Below are fragments from the book that seem particularly pertinent. I’ve copied and pasted them across to here as a sort of scrap book as I’ve come across them. Sometimes I’ve added notes, sometimes I’ve added italics, sometimes I’ve added nothing. In an attempt at making things easier to find again later, I’ve organised the cuttings under links to the sections of Nina’s book that they came from.

http://www.participatorymuseum.org/preface/

I define a participatory cultural institution as a place where visitors can create, share, and connect with each other around content. Create means that visitors contribute their own ideas[1], objects, and creative expression to the institution and to each other[2]. Share means that people discuss, take home, remix, and redistribute both what they see and what they make during their visit[3]. Connect[4] means that visitors socialize with other people—staff and visitors—who share their particular interests. Around content means that visitors’ conversations and creations focus on the evidence, objects, and ideas most important to the institution in question.

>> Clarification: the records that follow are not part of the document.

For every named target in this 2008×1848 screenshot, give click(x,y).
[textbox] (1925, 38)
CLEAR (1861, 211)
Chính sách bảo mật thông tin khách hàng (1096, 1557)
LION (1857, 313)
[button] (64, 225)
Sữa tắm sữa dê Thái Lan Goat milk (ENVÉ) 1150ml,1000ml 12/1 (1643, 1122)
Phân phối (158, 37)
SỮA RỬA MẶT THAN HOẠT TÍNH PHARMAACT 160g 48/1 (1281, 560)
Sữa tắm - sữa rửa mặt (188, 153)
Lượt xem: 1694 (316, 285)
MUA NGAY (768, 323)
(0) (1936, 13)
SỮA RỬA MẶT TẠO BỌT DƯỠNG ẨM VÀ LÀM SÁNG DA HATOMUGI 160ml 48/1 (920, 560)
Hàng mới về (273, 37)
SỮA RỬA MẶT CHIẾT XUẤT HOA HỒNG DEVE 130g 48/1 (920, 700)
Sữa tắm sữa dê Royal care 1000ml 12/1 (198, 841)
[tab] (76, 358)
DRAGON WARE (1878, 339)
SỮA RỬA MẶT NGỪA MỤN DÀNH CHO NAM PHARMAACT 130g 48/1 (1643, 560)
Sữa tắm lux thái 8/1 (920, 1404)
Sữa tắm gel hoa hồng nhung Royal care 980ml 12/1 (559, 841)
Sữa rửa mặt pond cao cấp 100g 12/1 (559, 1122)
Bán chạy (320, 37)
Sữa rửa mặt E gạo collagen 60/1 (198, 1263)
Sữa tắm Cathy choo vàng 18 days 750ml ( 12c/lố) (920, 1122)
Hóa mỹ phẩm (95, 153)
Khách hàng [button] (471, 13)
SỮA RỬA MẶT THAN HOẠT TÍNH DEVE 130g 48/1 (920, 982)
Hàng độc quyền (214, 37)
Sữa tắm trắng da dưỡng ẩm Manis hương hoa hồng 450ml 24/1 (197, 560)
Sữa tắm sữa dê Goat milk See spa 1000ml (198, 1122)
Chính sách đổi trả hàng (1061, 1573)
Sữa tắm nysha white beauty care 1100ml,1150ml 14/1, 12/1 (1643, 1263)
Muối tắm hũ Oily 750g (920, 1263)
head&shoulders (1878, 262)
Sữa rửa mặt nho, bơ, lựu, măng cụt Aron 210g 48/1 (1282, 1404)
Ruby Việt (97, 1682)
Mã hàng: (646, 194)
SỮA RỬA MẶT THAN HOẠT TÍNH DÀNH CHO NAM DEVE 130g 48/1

[1] Another reason to do a signtific brainstorm at the start of the residency? (see previous post). Preferably leave it up for the duration, too, so it can keep evolving.
[2] Make exchanges with spaces! 2 way exchange. (Ref Counsel for the Artist.)
[3] Seeing, making… different modes of engagement – provide different ways in.
[4] Makes me think of the “sense of community when it snows” example (see previous post)

http://www.participatorymuseum.org/chapter1/

visitor co-produced experiences.

Need to do prep-work and have a few ideas in back-up, but mostly focus on providing the platforms that enable the visitors to be creative.

Like schools work! “It’s not your job to be creative”!

This may sound messy. It may sound tremendously exciting. The key is to harness the mess in support of the excitement.

How much mess can we get away with?

But people who create content represent a narrow slice of the participatory landscape, which also includes people who consume user-generated content, comment on it, organize it, remix it, and redistribute it to other consumers.

creators are a small part of the landscape. You are far more likely to join a social network, watch a video on YouTube, make a collection of things you’d like on a shopping site, or review a book than you are to produce a movie, write a blog, or post photos online.

When designing participatory components to exhibitions, I always ask myself: how can we use this? What can visitors provide that staff can’t? How can they do some meaningful work that supports the institution overall?

What happens to the results? What’s the point? How does this translate to 5 days straight in and straight out? Might be about making it relevant to my practice?

If you focus solely on participation as a “fun activity,” you will do a disservice both to yourself as a professional and to visitors as participants.

As Geoff Godbey, professor of leisure studies at Pennsylvania State University, commented in a Wall Street Journal article: “To be most satisfying, leisure should resemble the best aspects of work: challenges, skills and important relationships.”

Games researcher Jane McGonigal has stated that people need four things to be happy: “satisfying work to do, the experience of being good at something, time spent with people we like, and the chance to be part of something bigger.”

Make them just tricky/taxing enough. How to make the museum activities just taxing enough? (esp for all age ranges!)

to collaborate confidently with strangers, participants need to engage through personal, not social, entry points.